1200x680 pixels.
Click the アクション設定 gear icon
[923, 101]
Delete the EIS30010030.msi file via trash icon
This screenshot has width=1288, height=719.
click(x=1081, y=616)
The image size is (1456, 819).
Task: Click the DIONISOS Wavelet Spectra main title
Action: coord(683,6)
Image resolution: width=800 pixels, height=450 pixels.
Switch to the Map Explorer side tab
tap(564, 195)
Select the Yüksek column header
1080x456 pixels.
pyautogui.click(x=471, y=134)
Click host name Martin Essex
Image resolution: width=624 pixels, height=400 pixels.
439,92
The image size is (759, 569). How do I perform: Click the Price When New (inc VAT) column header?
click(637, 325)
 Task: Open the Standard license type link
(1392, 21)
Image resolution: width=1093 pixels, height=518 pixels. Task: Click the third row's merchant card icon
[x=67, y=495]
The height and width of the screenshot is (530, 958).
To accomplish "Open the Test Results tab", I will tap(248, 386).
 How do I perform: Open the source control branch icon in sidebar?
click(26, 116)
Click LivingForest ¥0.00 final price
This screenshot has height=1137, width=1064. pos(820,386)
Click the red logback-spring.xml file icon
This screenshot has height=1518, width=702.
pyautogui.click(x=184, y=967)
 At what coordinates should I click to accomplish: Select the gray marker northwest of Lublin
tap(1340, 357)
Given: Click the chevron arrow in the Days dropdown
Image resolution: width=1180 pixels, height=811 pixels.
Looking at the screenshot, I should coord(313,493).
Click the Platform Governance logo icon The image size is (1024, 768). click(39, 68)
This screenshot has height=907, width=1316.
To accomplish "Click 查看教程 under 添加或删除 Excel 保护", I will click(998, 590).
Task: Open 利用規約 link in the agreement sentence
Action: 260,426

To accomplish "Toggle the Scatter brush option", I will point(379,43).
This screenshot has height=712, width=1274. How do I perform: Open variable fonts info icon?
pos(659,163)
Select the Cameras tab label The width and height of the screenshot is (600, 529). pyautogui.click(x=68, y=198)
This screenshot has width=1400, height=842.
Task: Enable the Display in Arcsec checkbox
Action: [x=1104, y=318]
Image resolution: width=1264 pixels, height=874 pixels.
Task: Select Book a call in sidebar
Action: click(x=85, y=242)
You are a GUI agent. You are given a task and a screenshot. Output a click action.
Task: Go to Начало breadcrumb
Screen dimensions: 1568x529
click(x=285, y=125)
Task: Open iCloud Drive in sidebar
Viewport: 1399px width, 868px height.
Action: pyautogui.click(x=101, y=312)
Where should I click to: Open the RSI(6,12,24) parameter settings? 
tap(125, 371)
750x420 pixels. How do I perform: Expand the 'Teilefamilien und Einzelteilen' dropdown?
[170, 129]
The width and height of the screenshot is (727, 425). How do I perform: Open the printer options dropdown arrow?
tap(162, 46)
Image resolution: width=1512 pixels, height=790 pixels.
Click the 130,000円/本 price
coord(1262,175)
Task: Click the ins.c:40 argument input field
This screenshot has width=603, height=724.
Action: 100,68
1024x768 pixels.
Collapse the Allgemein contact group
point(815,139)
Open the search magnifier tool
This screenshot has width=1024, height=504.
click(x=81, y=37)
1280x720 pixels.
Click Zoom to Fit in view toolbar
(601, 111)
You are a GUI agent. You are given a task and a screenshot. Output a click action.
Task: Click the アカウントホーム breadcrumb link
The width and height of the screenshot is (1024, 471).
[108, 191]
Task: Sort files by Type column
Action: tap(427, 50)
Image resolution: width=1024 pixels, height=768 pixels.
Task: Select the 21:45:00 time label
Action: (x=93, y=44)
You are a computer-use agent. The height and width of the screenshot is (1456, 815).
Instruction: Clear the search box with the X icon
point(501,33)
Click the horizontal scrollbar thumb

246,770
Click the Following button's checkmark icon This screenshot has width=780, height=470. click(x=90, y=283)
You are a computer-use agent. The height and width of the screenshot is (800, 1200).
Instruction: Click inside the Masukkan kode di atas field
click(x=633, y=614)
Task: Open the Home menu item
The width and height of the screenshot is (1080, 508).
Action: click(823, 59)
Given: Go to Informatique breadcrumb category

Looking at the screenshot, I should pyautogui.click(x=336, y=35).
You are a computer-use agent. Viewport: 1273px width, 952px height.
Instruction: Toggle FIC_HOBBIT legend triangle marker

————

→ WHAT NEEDS TO BE DONE: Go through the listing above, and whenever a line holds the word "agent", copy it.

→ RESULT OF THIS TASK:
You are a GUI agent. You are given a task and a screenshot. Output a click action.
You are a GUI agent. You are given a task and a screenshot. Output a click action.
You are a computer-use agent. The height and width of the screenshot is (1456, 815).
You are a computer-use agent. The height and width of the screenshot is (800, 1200).
You are a computer-use agent. Viewport: 1273px width, 952px height.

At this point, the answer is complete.